Lay out as a numbered list the lines from the one containing "The image size is (1512, 800)." through the one containing "(253, 506).", both included, omitting any blank lines.

--- start RECORDS FOR PROCESSING ---

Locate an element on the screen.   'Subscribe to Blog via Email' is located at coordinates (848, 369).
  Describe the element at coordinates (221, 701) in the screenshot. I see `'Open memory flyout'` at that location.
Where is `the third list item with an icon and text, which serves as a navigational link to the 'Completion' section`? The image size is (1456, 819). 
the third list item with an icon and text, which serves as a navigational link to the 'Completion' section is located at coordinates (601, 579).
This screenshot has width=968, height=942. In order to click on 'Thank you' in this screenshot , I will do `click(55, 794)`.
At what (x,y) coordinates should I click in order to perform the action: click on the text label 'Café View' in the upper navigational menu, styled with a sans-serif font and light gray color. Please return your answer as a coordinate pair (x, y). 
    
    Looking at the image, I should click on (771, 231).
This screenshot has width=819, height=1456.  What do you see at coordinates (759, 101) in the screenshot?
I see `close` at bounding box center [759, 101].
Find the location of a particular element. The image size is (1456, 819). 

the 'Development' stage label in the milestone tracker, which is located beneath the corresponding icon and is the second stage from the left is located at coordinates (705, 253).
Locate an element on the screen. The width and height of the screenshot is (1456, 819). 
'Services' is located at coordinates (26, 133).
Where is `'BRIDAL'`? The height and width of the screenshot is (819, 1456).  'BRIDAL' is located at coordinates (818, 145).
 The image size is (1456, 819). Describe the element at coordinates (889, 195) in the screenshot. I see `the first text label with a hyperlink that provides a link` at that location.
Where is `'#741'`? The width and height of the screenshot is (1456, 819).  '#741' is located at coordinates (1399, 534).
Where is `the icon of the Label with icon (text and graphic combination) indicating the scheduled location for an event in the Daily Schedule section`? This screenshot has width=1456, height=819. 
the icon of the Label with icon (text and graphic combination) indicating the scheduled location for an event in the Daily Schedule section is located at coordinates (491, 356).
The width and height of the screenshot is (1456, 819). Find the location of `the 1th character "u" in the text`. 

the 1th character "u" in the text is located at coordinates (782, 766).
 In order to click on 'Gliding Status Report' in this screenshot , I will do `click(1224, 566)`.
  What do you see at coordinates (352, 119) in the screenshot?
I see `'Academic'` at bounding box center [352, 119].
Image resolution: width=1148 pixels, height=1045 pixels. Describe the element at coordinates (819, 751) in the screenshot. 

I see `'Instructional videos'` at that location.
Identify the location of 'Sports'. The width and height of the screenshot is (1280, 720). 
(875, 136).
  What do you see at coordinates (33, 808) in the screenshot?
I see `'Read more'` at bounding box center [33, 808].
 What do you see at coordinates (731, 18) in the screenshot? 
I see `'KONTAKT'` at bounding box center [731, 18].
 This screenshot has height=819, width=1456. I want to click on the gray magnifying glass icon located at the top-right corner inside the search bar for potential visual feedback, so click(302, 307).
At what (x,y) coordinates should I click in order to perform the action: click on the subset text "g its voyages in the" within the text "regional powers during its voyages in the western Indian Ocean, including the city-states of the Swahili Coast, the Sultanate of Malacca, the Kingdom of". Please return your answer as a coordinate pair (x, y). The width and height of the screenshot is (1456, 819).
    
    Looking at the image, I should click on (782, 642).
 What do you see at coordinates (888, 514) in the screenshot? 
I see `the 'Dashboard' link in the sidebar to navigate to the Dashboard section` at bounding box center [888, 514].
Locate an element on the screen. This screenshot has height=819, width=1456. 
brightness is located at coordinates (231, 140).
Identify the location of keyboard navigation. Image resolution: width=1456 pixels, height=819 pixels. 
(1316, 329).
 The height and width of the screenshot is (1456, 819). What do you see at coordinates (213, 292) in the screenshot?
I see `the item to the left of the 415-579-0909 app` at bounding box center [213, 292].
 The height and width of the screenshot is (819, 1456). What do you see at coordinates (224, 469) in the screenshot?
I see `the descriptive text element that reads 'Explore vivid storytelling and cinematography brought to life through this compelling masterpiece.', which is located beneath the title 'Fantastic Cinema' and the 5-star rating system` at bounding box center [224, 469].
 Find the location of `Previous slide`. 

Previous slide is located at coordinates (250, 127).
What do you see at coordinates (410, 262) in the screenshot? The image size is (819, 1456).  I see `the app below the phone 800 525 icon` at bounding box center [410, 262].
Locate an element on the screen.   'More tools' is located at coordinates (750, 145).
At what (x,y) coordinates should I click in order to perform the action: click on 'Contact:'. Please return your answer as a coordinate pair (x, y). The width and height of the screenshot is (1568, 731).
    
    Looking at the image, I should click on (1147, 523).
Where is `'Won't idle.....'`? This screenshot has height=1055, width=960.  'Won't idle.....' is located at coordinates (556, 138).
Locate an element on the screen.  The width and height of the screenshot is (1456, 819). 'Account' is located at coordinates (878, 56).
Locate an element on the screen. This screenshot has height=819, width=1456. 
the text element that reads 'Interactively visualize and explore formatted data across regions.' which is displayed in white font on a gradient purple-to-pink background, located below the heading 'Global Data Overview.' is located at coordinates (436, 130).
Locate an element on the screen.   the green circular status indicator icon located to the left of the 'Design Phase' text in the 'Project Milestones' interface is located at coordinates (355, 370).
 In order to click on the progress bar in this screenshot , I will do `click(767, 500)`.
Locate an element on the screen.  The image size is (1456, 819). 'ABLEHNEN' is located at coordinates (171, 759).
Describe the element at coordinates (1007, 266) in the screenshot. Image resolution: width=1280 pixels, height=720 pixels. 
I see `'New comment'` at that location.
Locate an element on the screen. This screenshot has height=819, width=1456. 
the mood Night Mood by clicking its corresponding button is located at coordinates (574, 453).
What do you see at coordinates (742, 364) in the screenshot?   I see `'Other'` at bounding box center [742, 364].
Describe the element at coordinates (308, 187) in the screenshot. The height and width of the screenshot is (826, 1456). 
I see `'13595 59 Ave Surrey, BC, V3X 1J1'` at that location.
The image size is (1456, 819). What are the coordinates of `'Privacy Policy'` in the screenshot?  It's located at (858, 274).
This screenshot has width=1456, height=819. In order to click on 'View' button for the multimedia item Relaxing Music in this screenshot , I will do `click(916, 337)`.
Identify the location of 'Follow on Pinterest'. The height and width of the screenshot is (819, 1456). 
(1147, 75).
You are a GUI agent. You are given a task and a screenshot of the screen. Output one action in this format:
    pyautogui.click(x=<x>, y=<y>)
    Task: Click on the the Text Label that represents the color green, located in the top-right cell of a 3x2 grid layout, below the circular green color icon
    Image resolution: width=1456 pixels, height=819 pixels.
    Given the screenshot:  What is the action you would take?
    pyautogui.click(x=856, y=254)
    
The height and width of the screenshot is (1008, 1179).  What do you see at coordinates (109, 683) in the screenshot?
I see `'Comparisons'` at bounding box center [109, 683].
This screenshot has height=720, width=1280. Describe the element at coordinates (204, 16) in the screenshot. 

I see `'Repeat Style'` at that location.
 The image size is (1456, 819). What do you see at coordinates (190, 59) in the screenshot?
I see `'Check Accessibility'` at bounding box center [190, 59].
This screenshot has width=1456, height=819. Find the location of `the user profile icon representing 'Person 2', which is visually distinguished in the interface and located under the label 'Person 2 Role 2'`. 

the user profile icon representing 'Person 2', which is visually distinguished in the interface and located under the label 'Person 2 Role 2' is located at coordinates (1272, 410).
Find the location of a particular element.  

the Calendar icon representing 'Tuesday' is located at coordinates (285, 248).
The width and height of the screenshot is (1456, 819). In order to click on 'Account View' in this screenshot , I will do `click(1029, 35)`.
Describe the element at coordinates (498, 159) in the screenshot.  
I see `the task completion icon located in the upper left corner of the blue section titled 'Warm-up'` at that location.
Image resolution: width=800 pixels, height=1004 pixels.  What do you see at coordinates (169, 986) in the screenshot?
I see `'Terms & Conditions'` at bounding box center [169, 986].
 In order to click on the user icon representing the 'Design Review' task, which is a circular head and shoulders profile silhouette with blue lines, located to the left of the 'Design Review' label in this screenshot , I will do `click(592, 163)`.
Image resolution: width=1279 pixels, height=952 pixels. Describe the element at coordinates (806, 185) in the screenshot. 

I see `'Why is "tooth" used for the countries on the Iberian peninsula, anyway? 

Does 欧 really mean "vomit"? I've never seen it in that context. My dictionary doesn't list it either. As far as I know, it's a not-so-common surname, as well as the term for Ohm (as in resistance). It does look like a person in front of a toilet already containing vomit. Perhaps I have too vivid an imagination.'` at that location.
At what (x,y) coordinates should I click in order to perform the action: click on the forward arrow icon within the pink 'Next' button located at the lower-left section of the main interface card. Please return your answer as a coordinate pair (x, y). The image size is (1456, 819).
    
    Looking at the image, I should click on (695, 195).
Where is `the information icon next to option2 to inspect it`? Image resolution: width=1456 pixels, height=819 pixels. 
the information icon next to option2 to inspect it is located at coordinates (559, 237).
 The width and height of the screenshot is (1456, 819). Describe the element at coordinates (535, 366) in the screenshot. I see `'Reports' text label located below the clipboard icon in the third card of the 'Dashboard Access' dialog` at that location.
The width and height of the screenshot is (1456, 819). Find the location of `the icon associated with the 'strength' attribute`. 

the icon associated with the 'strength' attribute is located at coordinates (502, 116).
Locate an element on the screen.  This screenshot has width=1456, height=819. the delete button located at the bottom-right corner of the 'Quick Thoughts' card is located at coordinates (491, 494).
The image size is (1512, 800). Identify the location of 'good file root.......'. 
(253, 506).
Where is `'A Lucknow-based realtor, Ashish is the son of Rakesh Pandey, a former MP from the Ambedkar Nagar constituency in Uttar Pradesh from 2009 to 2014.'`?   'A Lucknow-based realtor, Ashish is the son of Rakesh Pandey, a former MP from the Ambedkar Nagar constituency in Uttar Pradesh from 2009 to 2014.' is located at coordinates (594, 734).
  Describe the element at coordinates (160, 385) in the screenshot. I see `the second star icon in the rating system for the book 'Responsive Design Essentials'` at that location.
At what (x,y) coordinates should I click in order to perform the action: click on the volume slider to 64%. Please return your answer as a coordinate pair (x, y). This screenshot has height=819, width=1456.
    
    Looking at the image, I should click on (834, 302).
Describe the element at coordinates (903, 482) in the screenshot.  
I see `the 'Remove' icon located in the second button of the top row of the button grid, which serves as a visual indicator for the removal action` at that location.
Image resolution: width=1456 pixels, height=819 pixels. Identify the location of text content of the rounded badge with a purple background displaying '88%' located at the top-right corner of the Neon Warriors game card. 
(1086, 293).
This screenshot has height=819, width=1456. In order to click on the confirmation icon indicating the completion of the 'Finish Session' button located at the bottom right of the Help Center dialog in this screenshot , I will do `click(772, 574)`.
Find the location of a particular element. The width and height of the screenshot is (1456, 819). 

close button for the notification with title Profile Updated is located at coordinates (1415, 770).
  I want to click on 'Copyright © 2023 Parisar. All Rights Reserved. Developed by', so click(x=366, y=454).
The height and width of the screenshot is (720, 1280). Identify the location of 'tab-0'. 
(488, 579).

--- end RECORDS FOR PROCESSING ---

→ TASK ANSWER
1. The image size is (1512, 800). Identify the location of 'good file root.......'. 
2. (253, 506).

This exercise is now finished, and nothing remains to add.